Progress from cast iron to wrought iron, then steel in quick succession provided the means to build longer and larger structures. Long-span buildings create unobstructed, column-free spaces greater than 30 metres (100 feet) for a variety of functions.
Long span structures are today widely applied mainly for sport buildings as stadia, sport halls, swimming pools, ice tracks and skating rinks and indoor athletics. There is a wide range of different structural systems for long span sheds. Steel is by far the most common structural material used in their construction.
There has been an increasing demand for longer column free spaces to provide maximum flexibility of the interior space. The structure can be clad in a variety of ways, with profiled steel sheeting a common choice.

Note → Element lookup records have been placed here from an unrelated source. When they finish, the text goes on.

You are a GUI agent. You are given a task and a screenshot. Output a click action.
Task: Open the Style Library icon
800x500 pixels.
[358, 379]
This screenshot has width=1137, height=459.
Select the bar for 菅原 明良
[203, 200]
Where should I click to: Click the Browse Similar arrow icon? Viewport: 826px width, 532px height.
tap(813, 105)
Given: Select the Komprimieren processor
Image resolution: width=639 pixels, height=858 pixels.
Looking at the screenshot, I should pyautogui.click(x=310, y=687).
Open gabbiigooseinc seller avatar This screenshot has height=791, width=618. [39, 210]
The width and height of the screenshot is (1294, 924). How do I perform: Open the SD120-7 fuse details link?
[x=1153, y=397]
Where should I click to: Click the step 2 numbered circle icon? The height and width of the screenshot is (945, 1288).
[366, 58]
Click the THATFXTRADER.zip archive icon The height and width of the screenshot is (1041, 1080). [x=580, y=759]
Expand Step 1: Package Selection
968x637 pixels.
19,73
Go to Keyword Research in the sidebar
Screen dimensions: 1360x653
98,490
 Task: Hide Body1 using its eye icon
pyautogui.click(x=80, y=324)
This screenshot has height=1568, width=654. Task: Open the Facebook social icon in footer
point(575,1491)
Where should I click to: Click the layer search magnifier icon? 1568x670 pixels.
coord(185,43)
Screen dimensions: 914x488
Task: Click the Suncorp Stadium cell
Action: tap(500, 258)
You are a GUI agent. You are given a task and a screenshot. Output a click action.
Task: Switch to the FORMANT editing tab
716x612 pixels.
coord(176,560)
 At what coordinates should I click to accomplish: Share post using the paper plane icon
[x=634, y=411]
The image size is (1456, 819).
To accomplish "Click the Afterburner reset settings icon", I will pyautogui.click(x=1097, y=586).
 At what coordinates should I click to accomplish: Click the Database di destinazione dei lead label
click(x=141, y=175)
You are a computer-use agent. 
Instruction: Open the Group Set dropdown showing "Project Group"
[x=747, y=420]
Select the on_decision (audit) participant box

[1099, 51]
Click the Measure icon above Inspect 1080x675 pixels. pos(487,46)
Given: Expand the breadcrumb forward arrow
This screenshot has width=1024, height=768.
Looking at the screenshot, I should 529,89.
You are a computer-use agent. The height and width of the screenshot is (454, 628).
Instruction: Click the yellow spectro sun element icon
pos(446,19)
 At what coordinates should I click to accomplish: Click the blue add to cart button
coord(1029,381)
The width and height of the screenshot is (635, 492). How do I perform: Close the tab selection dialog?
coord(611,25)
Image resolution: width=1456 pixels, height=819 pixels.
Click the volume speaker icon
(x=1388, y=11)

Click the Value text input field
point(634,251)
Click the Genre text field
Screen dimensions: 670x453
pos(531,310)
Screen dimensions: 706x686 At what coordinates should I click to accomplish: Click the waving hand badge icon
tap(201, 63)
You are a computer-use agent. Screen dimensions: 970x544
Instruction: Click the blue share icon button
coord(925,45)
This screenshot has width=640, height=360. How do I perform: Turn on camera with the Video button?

The design of large sheds provides a wealth of opportunities for the designer to explore technology. Large flexible spaces can be provided to suit a wide range of uses.
Long Span One – Way Structural Systems
Refer to spans exceeding 60 feet.
A one way structural system is characterized by relatively
large linear spanning elements in one direction. Smaller spanning members are used to carry loads to the primary members.
Used in rectangular framing bays
Considerations for One-Way Systems:
1) Lack of redundancy
2) Stability During Construction
3) Stability After Construction
6) Temperature Movement
Long Span Two – Way Structural Systems
As its name implies, a two-way system distributes load across two or more members. All members in a two-way system are considered to be primary members.
A two-way system is most efficient when the shape is square so that there is equal distribution along the supporting members
Types of two-way structural systems:
1. Space Frame – Basically, it is a 3-dimensional truss. Lots of redundancy built into this type of truss system.
2. Dome – Probably the most efficient structural system. A circular dome has vertical meridian lines that act like vertical arches in compression and horizontal hoops that act in tension.
3. Thin-Shell Structures – Carries shear, compression and tension in the plane of the shell. These structures are deformation resistant based
on their shape.
4. Membrane structures – Similar to thin shell structures, membrane structures are also considered to be form resistant. However, these fabric-like membranes can carry tension ONLY. They are extremely lightweight.